Passage shown:

San Francisco Chronicle - (Sunday)

Napa winemaker launches own label at age 72

- By Carey Sweet

Tom Rinaldi has made wine at several of California’s award-winning properties over the past four decades, including Provenance Vineyards/ Hewitt Vineyard in Rutherford, Diageo Chateau & Estates Wines in Napa and the Chalone Wine Group of Soledad in Monterey County.

But most famously, he helped launch the legendary Duckhorn Vineyards in St. Helena, where he came aboard in 1978 and was winemaker until 2000. Under his direction, Duckhorn became the most recognized and successful producer of what was then an unusual grape for Napa Valley: Merlot.

His has been a storied career, and as his 47th harvest comes around this late summer, Rinaldi seems just as enthralled with winemaking as he was when he discovered its beautiful magic after enrolling in science classes at Santa Rosa Junior College in 1972.

Or perhaps, he was first mesmerized by such chemistry back during Christmas of 1968, when he was dropped on a beach in Guam, and, in order to survive, he had to learn how to transform sea water into fresh drinking water (he discovered that the water, by the way, paired nicely with the jungle snake he scavenged and grilled).

Though actually, his interest might have been piqued even earlier in 1968, when he was living in Memphis, tooling around on his motorcycle. He made friends with some backwoods moonshiner­s and was immediatel­y intrigued how grain, sugar and water could be fermented into illicit devil’s drink.

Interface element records
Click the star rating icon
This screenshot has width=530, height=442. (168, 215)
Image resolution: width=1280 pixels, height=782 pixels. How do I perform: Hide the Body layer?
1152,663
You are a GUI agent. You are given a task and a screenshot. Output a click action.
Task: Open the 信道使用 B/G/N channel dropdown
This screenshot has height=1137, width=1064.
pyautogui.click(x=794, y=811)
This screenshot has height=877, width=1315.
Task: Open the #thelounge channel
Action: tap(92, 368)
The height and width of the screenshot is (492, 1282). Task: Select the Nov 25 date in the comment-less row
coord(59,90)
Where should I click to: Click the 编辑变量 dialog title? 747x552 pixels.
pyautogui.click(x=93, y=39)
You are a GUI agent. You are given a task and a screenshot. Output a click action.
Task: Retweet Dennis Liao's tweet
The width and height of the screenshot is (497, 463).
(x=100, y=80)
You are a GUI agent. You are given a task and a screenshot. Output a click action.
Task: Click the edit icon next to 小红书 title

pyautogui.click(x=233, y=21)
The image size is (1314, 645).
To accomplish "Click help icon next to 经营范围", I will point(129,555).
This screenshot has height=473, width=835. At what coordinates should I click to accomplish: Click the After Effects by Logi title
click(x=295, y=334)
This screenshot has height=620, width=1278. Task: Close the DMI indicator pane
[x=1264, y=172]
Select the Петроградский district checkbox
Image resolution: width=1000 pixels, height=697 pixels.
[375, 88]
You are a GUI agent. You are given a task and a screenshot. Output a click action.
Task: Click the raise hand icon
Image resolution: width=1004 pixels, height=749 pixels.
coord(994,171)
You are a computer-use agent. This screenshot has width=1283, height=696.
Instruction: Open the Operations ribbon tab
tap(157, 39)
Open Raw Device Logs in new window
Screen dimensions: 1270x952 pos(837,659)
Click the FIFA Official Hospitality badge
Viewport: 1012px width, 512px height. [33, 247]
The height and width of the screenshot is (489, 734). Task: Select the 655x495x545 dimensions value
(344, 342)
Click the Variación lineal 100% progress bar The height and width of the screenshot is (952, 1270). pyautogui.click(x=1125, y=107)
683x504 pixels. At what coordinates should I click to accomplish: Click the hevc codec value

Stated goal: Please write out the article about the Napa winemaker again, everything from "San Francisco Chronicle" down to "College in 1972.", substituting "Zinfandel" for "Merlot".

Worked solution:
San Francisco Chronicle - (Sunday)

Napa winemaker launches own label at age 72

- By Carey Sweet

Tom Rinaldi has made wine at several of California’s award-winning properties over the past four decades, including Provenance Vineyards/ Hewitt Vineyard in Rutherford, Diageo Chateau & Estates Wines in Napa and the Chalone Wine Group of Soledad in Monterey County.

But most famously, he helped launch the legendary Duckhorn Vineyards in St. Helena, where he came aboard in 1978 and was winemaker until 2000. Under his direction, Duckhorn became the most recognized and successful producer of what was then an unusual grape for Napa Valley: Zinfandel.

His has been a storied career, and as his 47th harvest comes around this late summer, Rinaldi seems just as enthralled with winemaking as he was when he discovered its beautiful magic after enrolling in science classes at Santa Rosa Junior College in 1972.